Au Mexique et ailleurs, provoquer le débat
« Malheureusement, les journalistes n’ont pas tellement le pouvoir de changer les choses. Notre devoir est de rapporter ce qui se passe, et de laisser les autres assumer leurs responsabilités », explique Judith Torrea. Cette Mexicaine écrit depuis 14 ans sur les meurtres de centaines de femmes à Ciudad Juárez, à la frontière avec les États-Unis
Elle souligne « l’importance de voix alternatives qui racontent la vérité sur ce qui se passe sur le terrain », même si ces voix peuvent être une « nuisance » pour le pouvoir… comme c’est son cas.

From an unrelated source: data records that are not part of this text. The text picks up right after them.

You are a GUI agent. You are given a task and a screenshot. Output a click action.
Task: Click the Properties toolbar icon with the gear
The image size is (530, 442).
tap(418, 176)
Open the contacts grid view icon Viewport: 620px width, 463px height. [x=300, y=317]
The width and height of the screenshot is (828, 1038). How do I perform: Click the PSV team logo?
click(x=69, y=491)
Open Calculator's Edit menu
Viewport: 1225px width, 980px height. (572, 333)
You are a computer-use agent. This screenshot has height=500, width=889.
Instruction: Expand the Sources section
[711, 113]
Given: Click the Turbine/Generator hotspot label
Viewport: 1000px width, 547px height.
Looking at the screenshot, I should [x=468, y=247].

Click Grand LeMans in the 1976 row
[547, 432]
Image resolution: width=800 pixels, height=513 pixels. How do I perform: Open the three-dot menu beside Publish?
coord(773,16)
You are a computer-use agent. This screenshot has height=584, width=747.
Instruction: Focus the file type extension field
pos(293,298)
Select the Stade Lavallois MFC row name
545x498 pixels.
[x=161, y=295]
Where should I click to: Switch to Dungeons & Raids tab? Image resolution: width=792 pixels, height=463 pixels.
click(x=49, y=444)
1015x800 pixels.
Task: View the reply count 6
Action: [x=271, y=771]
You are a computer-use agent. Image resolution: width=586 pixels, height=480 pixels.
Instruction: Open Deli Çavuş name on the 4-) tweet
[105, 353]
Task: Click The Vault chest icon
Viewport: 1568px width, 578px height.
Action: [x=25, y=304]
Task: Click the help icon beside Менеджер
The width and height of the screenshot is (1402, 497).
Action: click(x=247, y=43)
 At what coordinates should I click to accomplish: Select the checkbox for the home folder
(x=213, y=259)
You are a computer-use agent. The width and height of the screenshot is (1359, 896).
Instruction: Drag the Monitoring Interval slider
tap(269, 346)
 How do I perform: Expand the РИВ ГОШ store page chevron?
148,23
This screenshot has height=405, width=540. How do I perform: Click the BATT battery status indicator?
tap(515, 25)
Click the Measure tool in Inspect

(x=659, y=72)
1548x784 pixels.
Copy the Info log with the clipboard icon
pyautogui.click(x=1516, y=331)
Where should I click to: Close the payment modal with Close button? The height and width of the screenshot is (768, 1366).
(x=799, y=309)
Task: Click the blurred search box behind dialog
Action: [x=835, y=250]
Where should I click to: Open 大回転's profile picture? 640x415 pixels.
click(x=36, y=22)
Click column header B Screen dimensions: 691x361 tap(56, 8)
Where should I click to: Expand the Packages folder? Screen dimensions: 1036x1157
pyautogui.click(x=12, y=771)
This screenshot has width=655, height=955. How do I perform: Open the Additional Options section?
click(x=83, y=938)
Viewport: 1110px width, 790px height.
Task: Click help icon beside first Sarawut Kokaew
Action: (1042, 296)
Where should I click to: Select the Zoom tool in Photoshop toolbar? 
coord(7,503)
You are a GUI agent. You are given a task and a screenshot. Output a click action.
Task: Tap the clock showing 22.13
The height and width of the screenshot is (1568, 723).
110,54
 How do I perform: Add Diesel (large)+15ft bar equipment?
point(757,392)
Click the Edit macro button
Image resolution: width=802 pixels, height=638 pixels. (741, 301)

Car les blogueurs, en tant que vecteurs du changement, subissent des pressions de la part des personnes au pouvoir, raconte-t-elle.
« Quand les blogueuses – je parle des femmes, parce ce sont elles que je connais le mieux – arrivent à se faire entendre, c’est là qu’elles commencent à subir le plus de pressions ; cela va jusqu’aux menaces et aux campagnes de calomnies », explique Judith Torrea, qui a publié l’an dernier un livre : ‘Juárez, en la sombra del narcotráfico’ (Ciudad Juárez, dans l’ombre du narcotrafic), et a reçu de nombreux prix pour son travail.
« Quand le pouvoir se sent attaqué, il réagit en s’en prenant aux voix qui provoquent le débat », observe la journaliste qui y voit un phénomène global. « Cela nous arrive à toutes, que nous soyons en Tunisie, à Ciudad Juárez ou en Arabie Saoudite », conclut-elle.